Using the S3 extension
Once your Warp 10 instance has been restarted with the S3 extension enabled, you can interact with S3 object stores from WarpScript. You can use the object store as a repository for various data structures using serialization functions available in WarpScript.
The SNAPSHOT
function can be used to serialize the content of a complete stack into a WarpScript code fragment. When executed, this code will re-create the stack as it was prior to the call to SNAPSHOT
. For Geo Time Series, the WRAPRAW
function can be used to serialize a GTS as a byte array. Such a byte array can later be converted back to a Geo Time Series using UNWRAP
.
Snapshotting a stack and storing the result into an S3 object is simply done as:
SNAPSHOT 'UTF-8' ->BYTES
// S3 storage key
'key'
//
// S3 parameter map
//
{
'accessKey' 'accessKey1'
'secretKey' 'verySecretKey1'
'endPoint' 'http://localhost:8000'
}
S3STORE
And later retrieving the snapshot and re-creating the stack is as simple as:
// S3 storage key
'key'
//
// S3 parameter map
//
{
'accessKey' 'accessKey1'
'secretKey' 'verySecretKey1'
'endPoint' 'http://localhost:8000'
}
S3LOAD
'UTF-8' BYTES-> EVAL
In order to list the available buckets in an object store, you can use the S3BUCKETS
function:
//
// S3 parameter map
//
{
'accessKey' 'accessKey1'
'secretKey' 'verySecretKey1'
'endPoint' 'http://localhost:8000'
}
S3BUCKETS
The call to S3BUCKETS
will leave a list of known buckets onto the stack.

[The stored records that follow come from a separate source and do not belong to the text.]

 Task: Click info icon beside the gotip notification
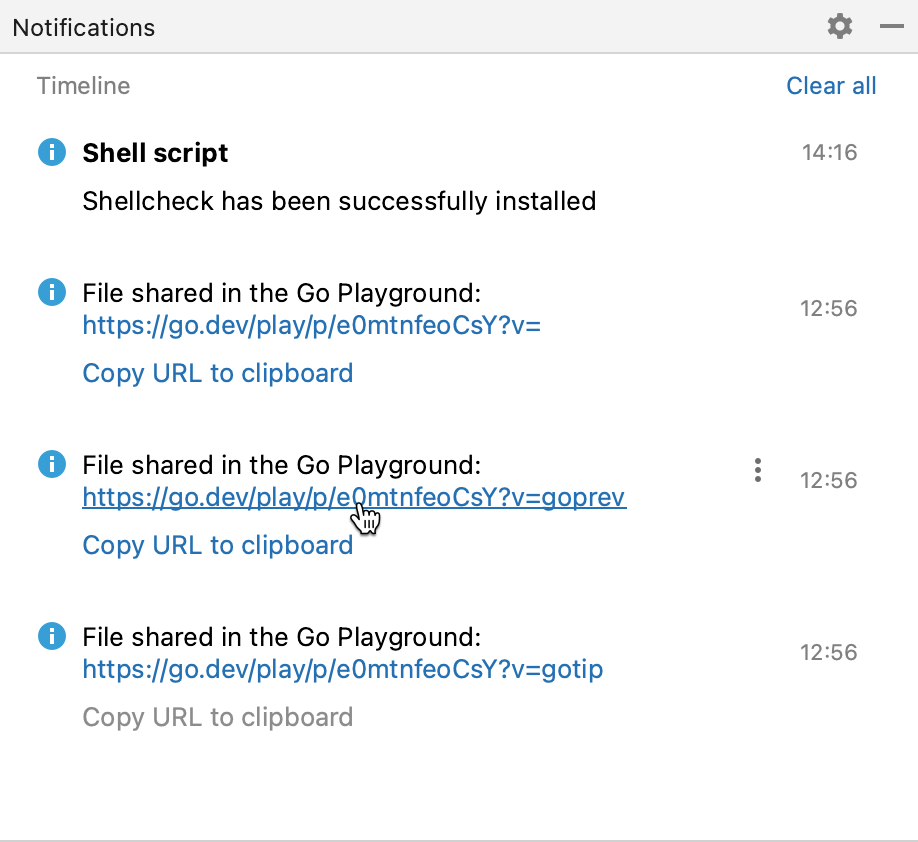point(51,637)
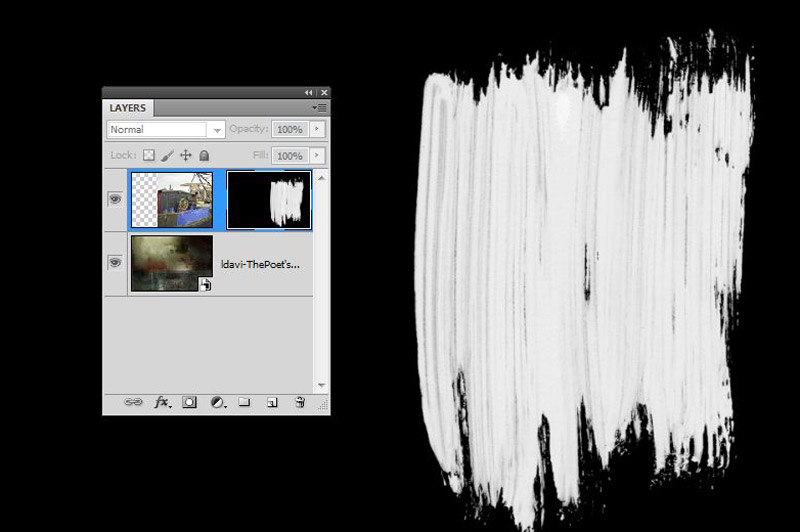Open the Fill slider arrow
800x532 pixels.
pos(317,155)
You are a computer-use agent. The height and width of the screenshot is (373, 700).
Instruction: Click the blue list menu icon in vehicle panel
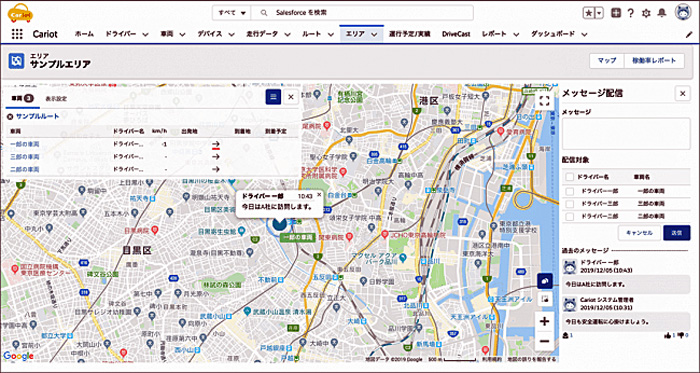273,96
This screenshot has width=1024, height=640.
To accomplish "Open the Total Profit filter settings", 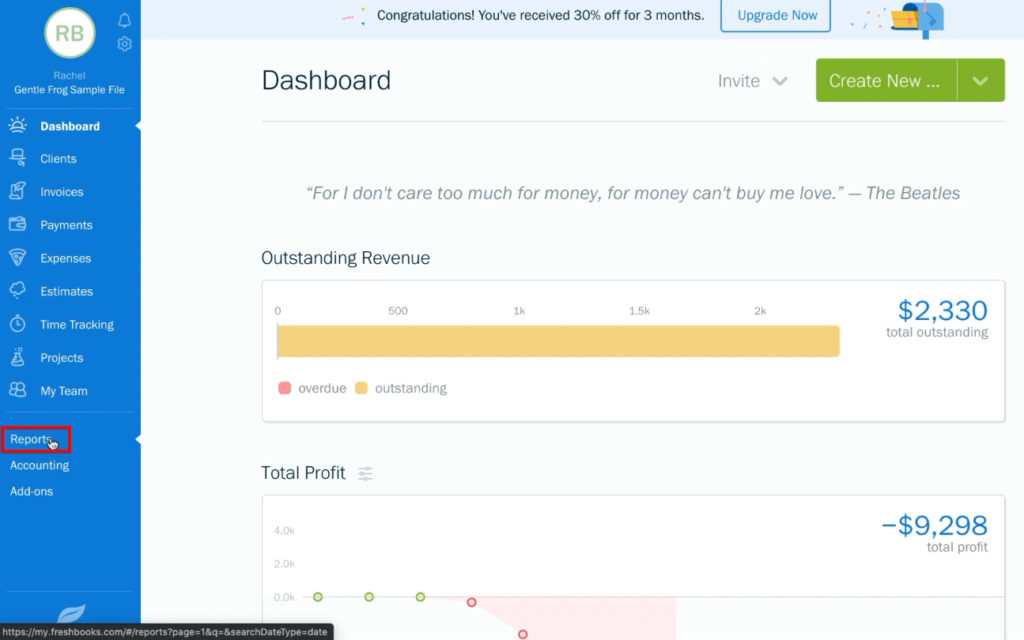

Using this logic you can archive your Time Series data to an S3 service by calling FETCH
, wrapping the resulting Geo Time Series, and storing the produced blobs into S3. Once archived you can call DELETE
to purge the data you just archived. Should you need to manipulate the archived data at a later time, it would simply be a matter of calling S3LOAD
and UNWRAP
to re-create GTS you can access in your WarpScript code.